# Thread: Finding element of maximal order in symmetric group

1. ## Finding element of maximal order in symmetric group

Would someone show me the method to find an element of maximal order in $S_7$? Is there a general technique for this?
I think that this element could have order 12=3 $\times$4 since I can find a (4,3) cycle element in $S_7$ like (1234)(567) which has order 12.

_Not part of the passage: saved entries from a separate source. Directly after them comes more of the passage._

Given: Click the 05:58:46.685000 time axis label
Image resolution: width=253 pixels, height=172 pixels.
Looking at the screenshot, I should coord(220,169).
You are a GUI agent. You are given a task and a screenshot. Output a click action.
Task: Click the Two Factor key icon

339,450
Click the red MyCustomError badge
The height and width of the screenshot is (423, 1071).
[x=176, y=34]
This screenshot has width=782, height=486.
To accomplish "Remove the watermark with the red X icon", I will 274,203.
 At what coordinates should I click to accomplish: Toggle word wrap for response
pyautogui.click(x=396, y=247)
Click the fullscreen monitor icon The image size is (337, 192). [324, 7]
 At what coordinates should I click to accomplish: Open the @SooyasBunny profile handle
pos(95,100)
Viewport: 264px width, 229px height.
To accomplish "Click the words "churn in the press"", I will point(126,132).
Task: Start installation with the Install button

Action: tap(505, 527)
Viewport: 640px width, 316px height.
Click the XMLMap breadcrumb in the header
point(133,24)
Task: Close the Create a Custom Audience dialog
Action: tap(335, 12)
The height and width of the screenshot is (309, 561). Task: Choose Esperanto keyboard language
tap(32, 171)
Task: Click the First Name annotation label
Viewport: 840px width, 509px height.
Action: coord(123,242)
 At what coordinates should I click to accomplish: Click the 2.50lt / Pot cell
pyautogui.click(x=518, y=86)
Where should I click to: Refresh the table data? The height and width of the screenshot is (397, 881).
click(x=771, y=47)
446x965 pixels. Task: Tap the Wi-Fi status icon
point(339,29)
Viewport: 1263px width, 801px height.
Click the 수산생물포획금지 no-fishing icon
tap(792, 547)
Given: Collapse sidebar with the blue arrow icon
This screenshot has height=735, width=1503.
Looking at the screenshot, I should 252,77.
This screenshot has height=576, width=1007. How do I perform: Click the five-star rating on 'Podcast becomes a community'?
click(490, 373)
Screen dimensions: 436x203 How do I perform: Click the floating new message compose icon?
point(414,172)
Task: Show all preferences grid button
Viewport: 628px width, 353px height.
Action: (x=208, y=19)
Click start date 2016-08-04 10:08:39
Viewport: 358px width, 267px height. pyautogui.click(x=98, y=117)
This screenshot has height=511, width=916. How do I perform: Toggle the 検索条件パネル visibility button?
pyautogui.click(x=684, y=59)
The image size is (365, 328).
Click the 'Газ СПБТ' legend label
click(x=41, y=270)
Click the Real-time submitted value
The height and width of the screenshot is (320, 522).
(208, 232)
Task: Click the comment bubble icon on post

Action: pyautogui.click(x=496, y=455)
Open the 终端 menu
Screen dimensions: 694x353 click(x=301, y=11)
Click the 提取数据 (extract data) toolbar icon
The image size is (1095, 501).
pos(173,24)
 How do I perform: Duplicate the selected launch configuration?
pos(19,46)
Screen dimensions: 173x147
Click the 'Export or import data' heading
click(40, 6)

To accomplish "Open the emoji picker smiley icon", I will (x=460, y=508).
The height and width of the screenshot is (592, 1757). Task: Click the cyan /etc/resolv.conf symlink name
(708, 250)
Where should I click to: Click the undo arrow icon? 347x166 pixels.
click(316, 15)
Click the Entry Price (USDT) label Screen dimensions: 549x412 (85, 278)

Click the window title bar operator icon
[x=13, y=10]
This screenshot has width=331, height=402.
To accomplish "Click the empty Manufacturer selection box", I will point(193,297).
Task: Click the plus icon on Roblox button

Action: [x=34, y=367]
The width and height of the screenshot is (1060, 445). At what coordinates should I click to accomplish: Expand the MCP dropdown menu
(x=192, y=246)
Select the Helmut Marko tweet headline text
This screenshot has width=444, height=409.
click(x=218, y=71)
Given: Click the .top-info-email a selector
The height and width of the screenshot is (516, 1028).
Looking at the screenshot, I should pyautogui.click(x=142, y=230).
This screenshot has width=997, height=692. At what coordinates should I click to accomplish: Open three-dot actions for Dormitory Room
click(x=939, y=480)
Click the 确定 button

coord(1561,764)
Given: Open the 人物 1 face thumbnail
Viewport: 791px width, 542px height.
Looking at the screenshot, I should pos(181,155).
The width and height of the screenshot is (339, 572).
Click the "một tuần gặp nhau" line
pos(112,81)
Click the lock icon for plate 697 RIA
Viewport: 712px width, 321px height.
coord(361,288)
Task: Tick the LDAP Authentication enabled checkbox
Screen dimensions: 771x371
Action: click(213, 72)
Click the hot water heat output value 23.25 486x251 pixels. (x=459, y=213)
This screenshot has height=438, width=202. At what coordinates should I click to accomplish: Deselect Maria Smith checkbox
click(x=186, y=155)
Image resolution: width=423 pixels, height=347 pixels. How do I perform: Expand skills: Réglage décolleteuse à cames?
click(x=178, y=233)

2. Originally Posted by jackie
Would someone show me the method to find an element of maximal order in $S_7$? Is there a general technique for this?
I think that this element could have order 12=3 $\times$4 since I can find a (4,3) cycle element in $S_7$ like (1234)(567) which has order 12.
$12$ is the answer. if there exists an integer $m=p_1^{k_1}p_2^{k_2} \cdots p_r^{k_r},$ where $p_1, \cdots, p_r$ are distinct primes, such that $p_1^{k_1} + p_2^{k_2} + \cdots + p_r^{k_r} = n,$ then the maximal order of elements in $S_n$ is $m.$

for example, since $12=2^2 \times 3$ and $2^2 + 3 = 7,$ the maximal order of elements in $S_7$ is $12.$

see section 4 (the prime connection) of this paper for more details. don't get scared, it's very easy to understand!